Современные галереи полны бессмысленных картин, которые, чем лживее, чем мертвее, тем больше нравятся такой же лишенной дыхания, полумертвой публике, лжезнатокам и придуркам-продавцам.
А критики придумывают заумные концепции, чтобы легче было дурачить жвачную публику.
Вышел из Манежа, пошел в сторону Красной площади.
Как все тут изменилось! Вместо Манежной площади — гигантское подземное сооружение, выпирающее из земли. В чем же смысл его «подземности», если оно все равно уничтожает площадь? Вместо Александровского сада выстроена какая-то невообразимая гадость — с белыми колонками… Дурацкий фонтан с лошадями.
Вышел на Красную Площадь.
Гротескная, абсурдная картина. Вечер. Холод. Метель. Идти трудно, Красная площадь покрыта, как Антарктида, ледовым панцирем. Никого вокруг нет. Никого. Впереди круглое лобное место, за ним смутно сквозь метель видны как бы из цветной резины отлитые купола собора Василия Блаженного. Справа — кремлевская стена-кладбище, мавзолей Ленина. Сталинский бюст-истукан торчит непонятым предупреждением богов. Слева — длинное здание ГУМа и заново выстроенный в старорусском стиле собор. В соборе идет служба. Ее транслируют на безлюдную площадь. И только снег, усатый мраморный покойник у стены и Ленин в мавзолее слышат рычащий из громкоговорителей бас молящегося дьякона.
Я родился в послесталинской Москве. Архитектурная среда, окружающая мое раннее детство — это сталинский ампир здания московского Университета, «Дома преподавателей» и «Красных домов». Городская среда моего отрочества — это хрущобы, пятиэтажные здания-прямоугольники, лишенные признаков архитектуры. Со времени студенчества и до отъезда из страны я жил в новом районе, в улучшенной девятиэтажной хрущобе. Прямоугольники выросли, увеличились коридоры и кухни, улучшилась отсутствующая в пятиэтажках звукоизоляция. Суть однако осталась прежней — голый функционализм, геометрическое и цветовое однообразие, бесконечное упрямое клонирование. Дома говорили языком советчины, твердившей — так, так, только так. И никак иначе.

⁂

- Задания:
1 > В тексте о прогулке по Москве замените «фонтан» на «памятник» и приведите всё от «А критики придумывают» вниз до «на Красную Площадь.».
2 > Определите, соответствуют ли тексту о прогулке по Москве утверждения (a), (b) и (c). (a) Красная площадь описана вечером, во время метели. (b) На Красной площади было много людей. (c) Детство пришлось на сталинскую Москву.

- Записи:
⁂

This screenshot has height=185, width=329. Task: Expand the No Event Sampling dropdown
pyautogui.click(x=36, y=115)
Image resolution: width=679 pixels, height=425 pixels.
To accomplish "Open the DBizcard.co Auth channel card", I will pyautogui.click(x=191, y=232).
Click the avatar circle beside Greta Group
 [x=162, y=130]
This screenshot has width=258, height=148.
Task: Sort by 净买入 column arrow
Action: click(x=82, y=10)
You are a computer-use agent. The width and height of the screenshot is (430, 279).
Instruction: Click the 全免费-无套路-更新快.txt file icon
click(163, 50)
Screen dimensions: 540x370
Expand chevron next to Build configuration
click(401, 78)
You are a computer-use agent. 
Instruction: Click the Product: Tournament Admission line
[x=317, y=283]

⁂

- Ответы к заданиям:
1 >
А критики придумывают заумные концепции, чтобы легче было дурачить жвачную публику.
Вышел из Манежа, пошел в сторону Красной площади.
Как все тут изменилось! Вместо Манежной площади — гигантское подземное сооружение, выпирающее из земли. В чем же смысл его «подземности», если оно все равно уничтожает площадь? Вместо Александровского сада выстроена какая-то невообразимая гадость — с белыми колонками… Дурацкий памятник с лошадями.
Вышел на Красную Площадь.

2 >
(a) Да: «Вечер. Холод. Метель.»
(b) Нет: «Никого вокруг нет.»
(c) Нет: «Я родился в послесталинской Москве.»